When did you decide you wanted to write?
In my mother’s womb.  Just kidding.  I wrote poetry through high school and the first couple of years of college then tried my hand at short stories.  I soon realized that the stories I wanted to tell wouldn’t fit into either of those molds.  I started thinking about writing novels as a career in my late twenties, but didn’t begin working at the craft regularly until nineteen eighty-four.  I spent the next six years researching and writing a novel that was longer than Moby Dick, War and Peace, or Atlas Shrugged.  When I finished it, I proudly sent it off to an agent and received an eight page, single-spaced, typed rejection letter.  I had to pay this NY Agent a fee to read the darn thing, so the rejection letter cost me a little less than $100/page.  Anyway, that attempt at “The Great American Novel” eventually became a trilogy.  The first two books were published in the early nineties.  The third book has yet to see the light of day.  I’m in the process of issuing the entire trilogy as E-books, but that’s a story for another day, best told on a cold winter’s morning over a cup of hot Honduran coffee or Black tea from the Ukraine.
Oh, by the way, I still have the rejection letter, and no, I didn’t frame it.
Too long—just like my first attempt at a novel!

How many books have you written, and how many of them have been published?
Five and half fiction and one non-fiction written.  Three of the fiction have been
Published:  The Master’s Quilt and Balaam’s Error (new title The Nephilim Parchments) came out in the early 90’s.  My current supernatural thriller, The Oldest Enemy, which won a contest last fall sponsored by Risen Books (www.dndbooks.com), releases as an E-book October 1, 2012 and as a paperback October 15th.  My first non-fiction book, In the Cleft of the Rock: Insights into the Blood of Jesus, Resurrection Power and Saving the Soul came out in 2007.  Don Maass of the Donald Maass Agency in NY(http://www.maassagency.com/index.html) is my agent now, and my novel The Gathering Darkness is placed with him.  I’m working on the follow up story, The Devil’s Cauldron, which I hope to complete in about six months.  I’ve also started an outline for the next book, tentatively titled Ghost Hunter, a frightening and eye-opening twist on the current fascination with so-called “ghosts,” or spirits of the dead.

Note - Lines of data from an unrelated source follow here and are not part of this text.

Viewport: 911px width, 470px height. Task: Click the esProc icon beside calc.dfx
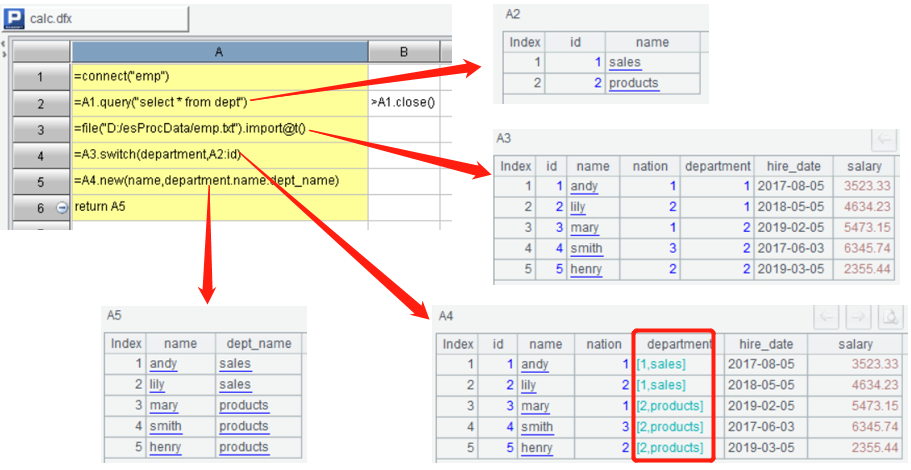tap(15, 18)
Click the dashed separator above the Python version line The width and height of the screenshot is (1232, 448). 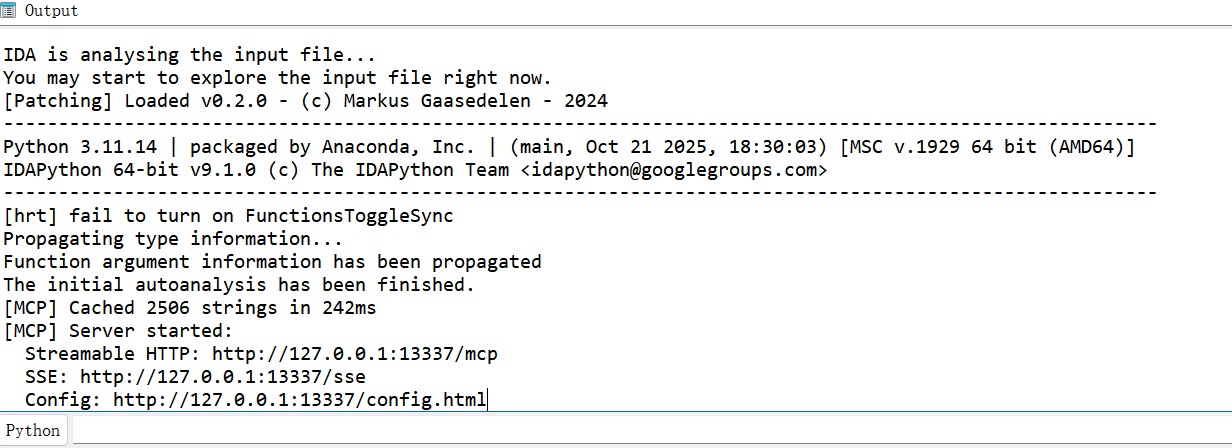[x=580, y=124]
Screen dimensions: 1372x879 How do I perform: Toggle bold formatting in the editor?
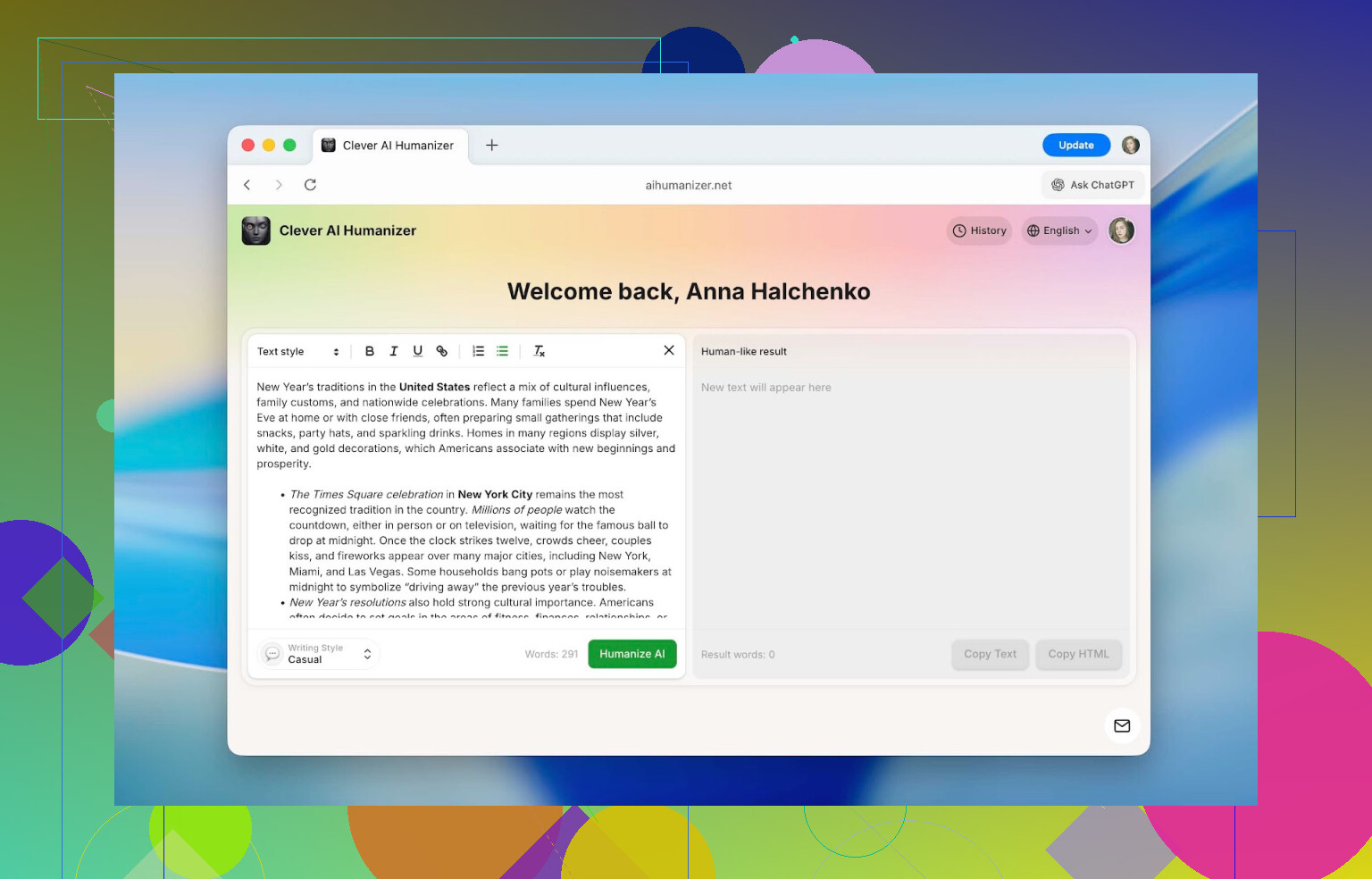(x=370, y=351)
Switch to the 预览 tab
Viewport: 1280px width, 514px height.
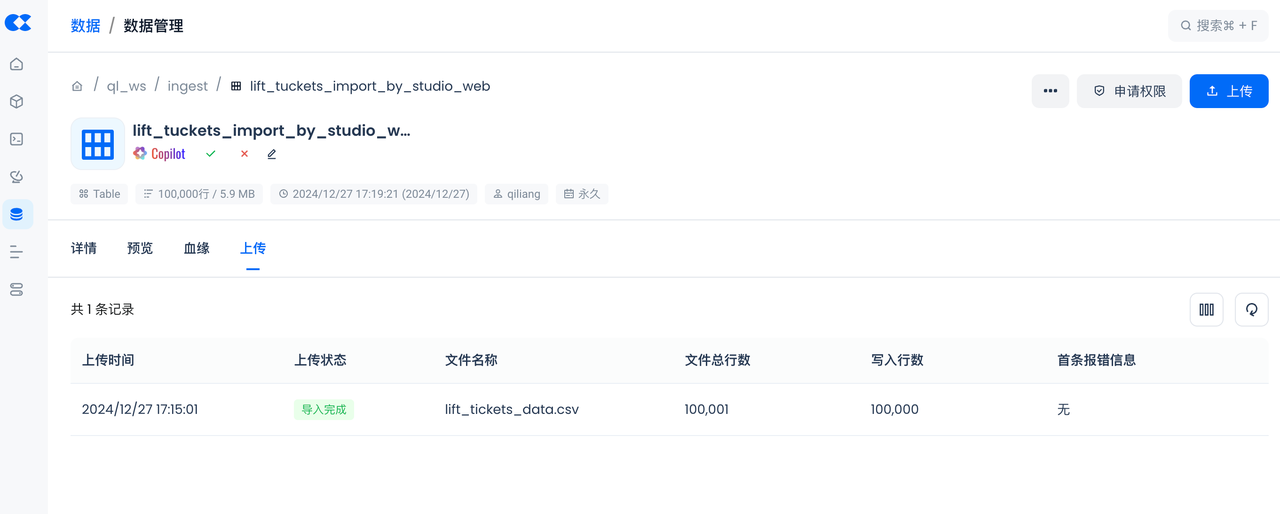(140, 248)
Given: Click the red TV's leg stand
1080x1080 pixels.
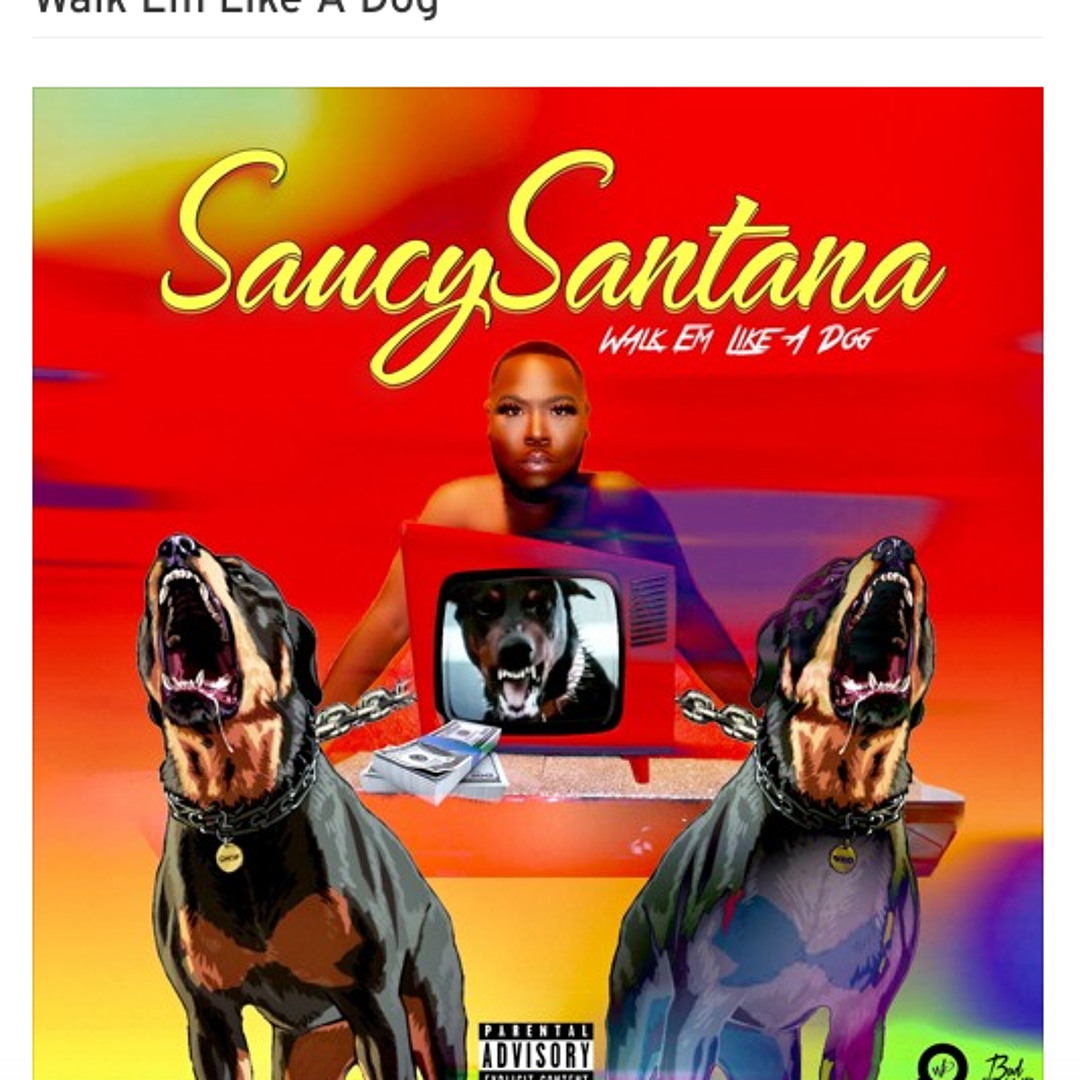Looking at the screenshot, I should [639, 766].
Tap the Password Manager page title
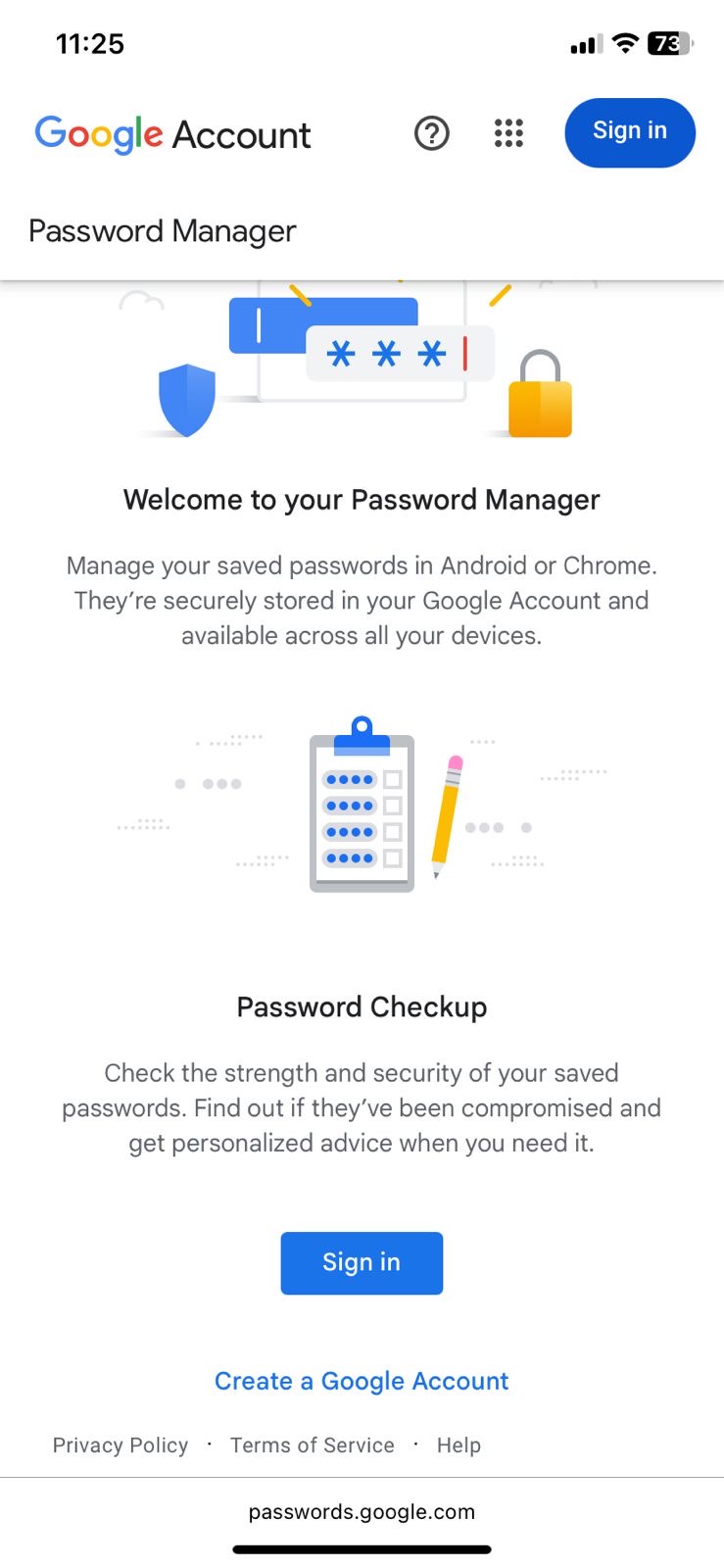 [x=163, y=231]
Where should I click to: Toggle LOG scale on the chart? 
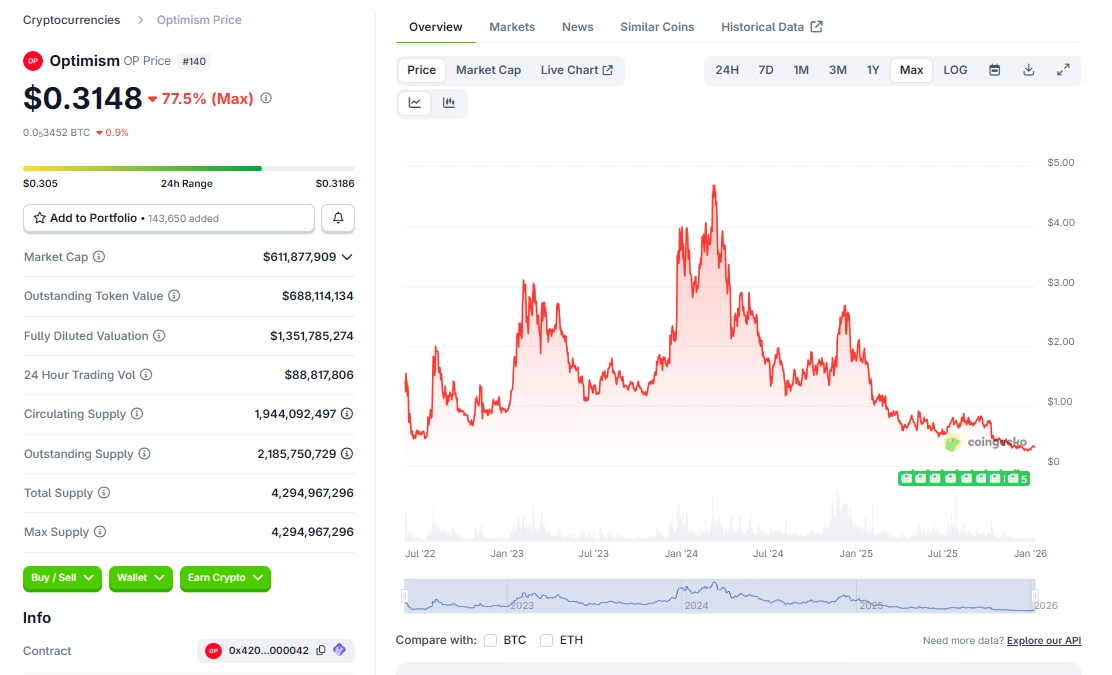click(955, 70)
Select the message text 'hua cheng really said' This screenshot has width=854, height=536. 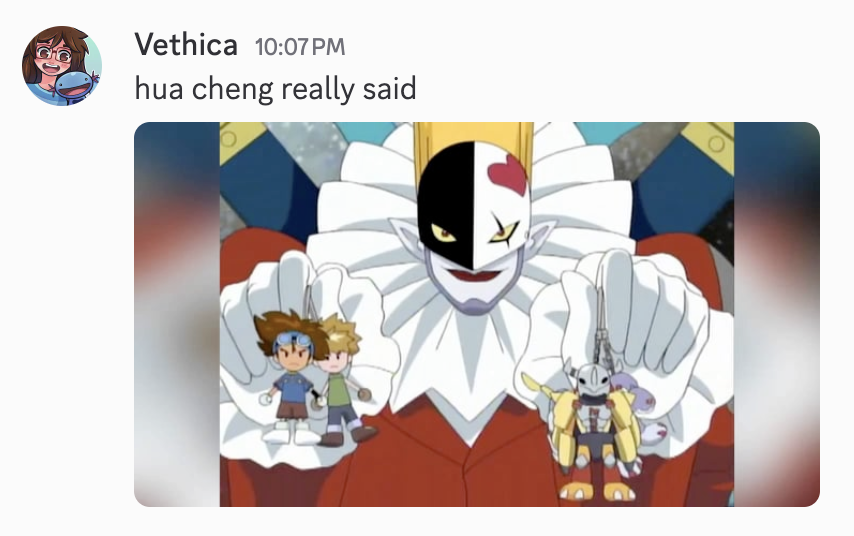tap(276, 88)
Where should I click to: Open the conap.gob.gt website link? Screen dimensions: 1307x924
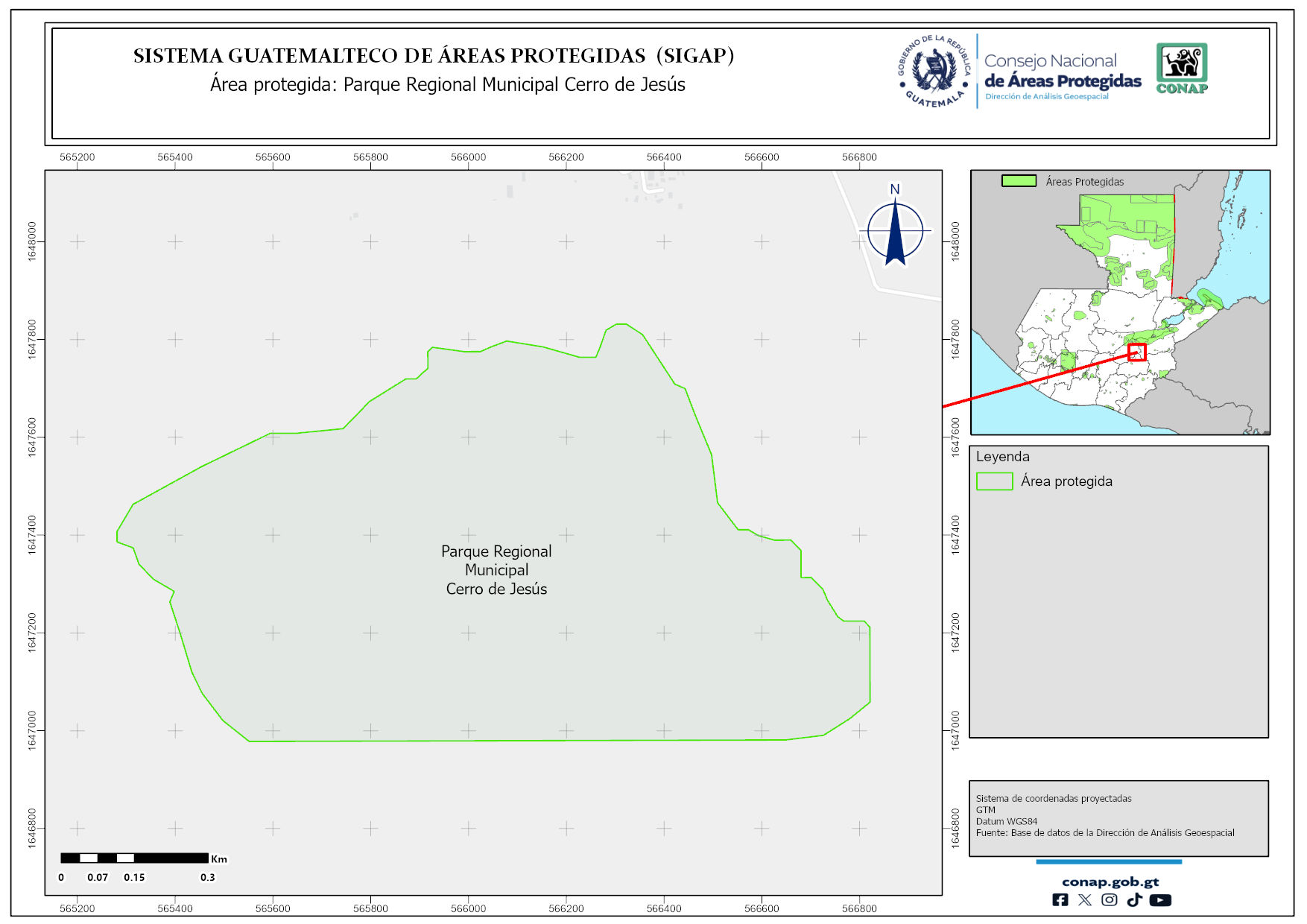(1110, 882)
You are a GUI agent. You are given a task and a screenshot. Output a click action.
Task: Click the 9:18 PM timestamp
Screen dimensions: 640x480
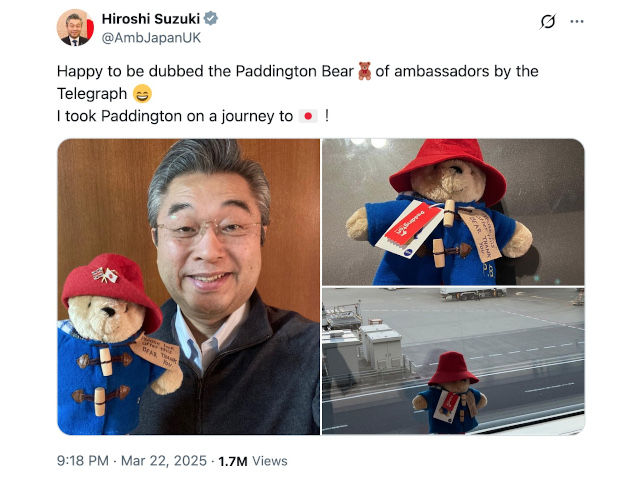tap(83, 461)
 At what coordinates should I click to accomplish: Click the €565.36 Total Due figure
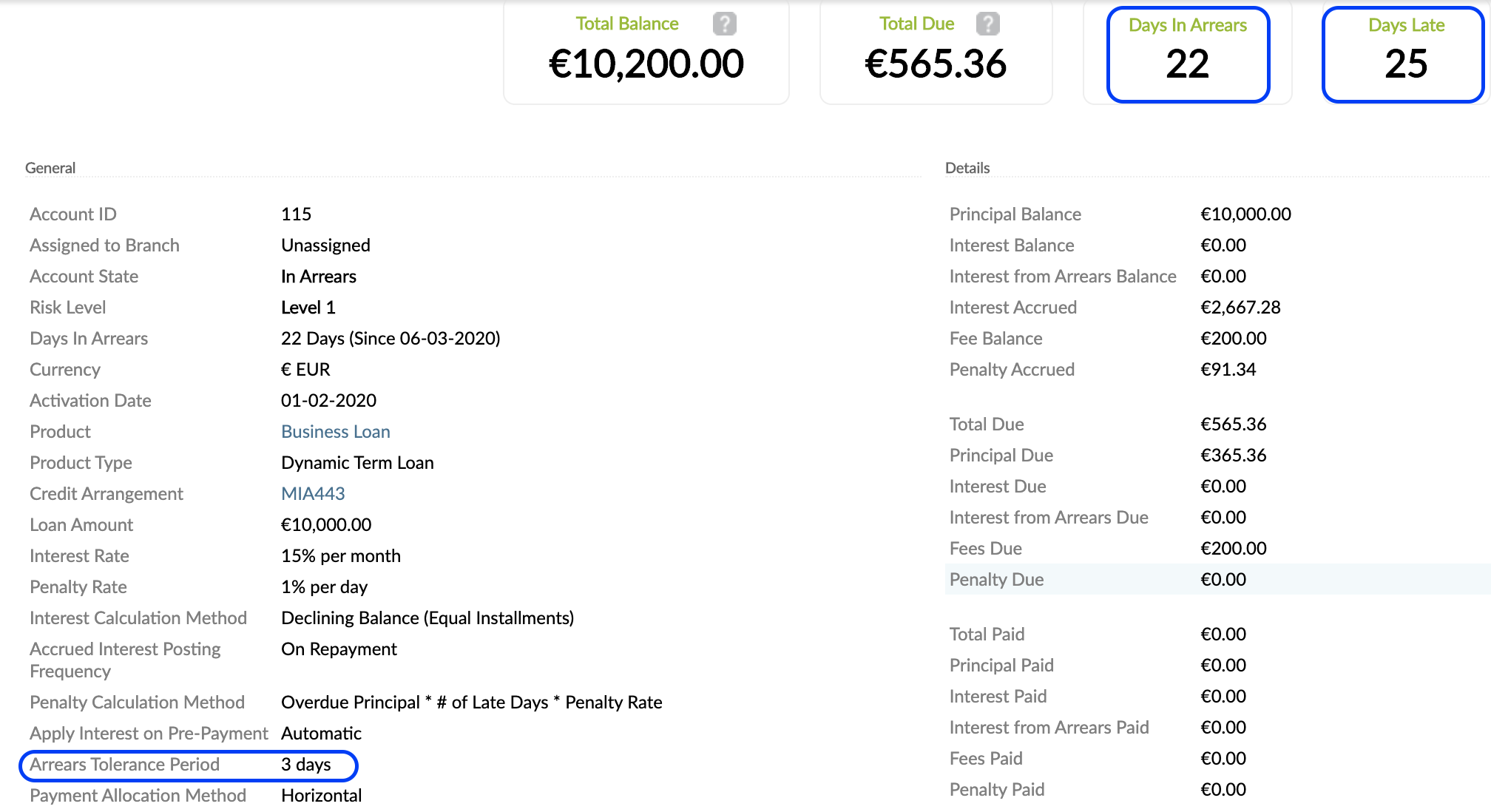pyautogui.click(x=935, y=64)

Can you tell us what you believe has had the greatest influence on your writing?
My Faith, and my relationship with the Holy Spirit.  I write to glorify God and to be a beacon of light in a steadily darkening world.  My hope is that not only those who already walk the path I chose almost thirty years ago will be blessed by what I write, but that those who are not yet on it will find something in the pages of my novels that pricks their souls and nudges them to inquire about the God who keeps covenant to a thousand generations.  The God whose love and mercy knows no bounds.   The God who boldly proclaims, “Come to me all you who are heavy laden and I will give you rest . . .”

What do you do when you are not writing?  Do you have any hobbies?
My wife and I love to travel.  Our favorite “get-away-from-it-all” destination is St. John in the U.S. Virgin Islands.  We are both big movie buffs, and we enjoy hiking and snorkeling.  We have a 112 gallon salt water reef tank, which is like having a living underwater garden in our living room.  I’ve been to Israel 15 times, taking groups on educational and service tours a dozen times. We’ve been in the Ukraine and Honduras on ministry trips, and we try to get out to Denver, CO whenever we can (we both love the snow-capped Rockies).
Antarctica is on my wish list (I’m working on a novel where much of the action takes place there) and we both would like to do an African photographic safari.  I would like to climb Mt. Kilimanjaro while we’re there, with a copy of Hemingway’s short story, The Snows of Kilimanjaro, in my backpack. When I was younger I did a lot of mountaineering in the Grand Tetons of Wyoming.  One of my dreams is to hike to the base camp of Mt. Everest.  The other is to spend a couple of weeks hiking New Zealand staying at bed and breakfasts along the way and tour Australia by car, including a snorkeling trip to the Great Barrier Reef.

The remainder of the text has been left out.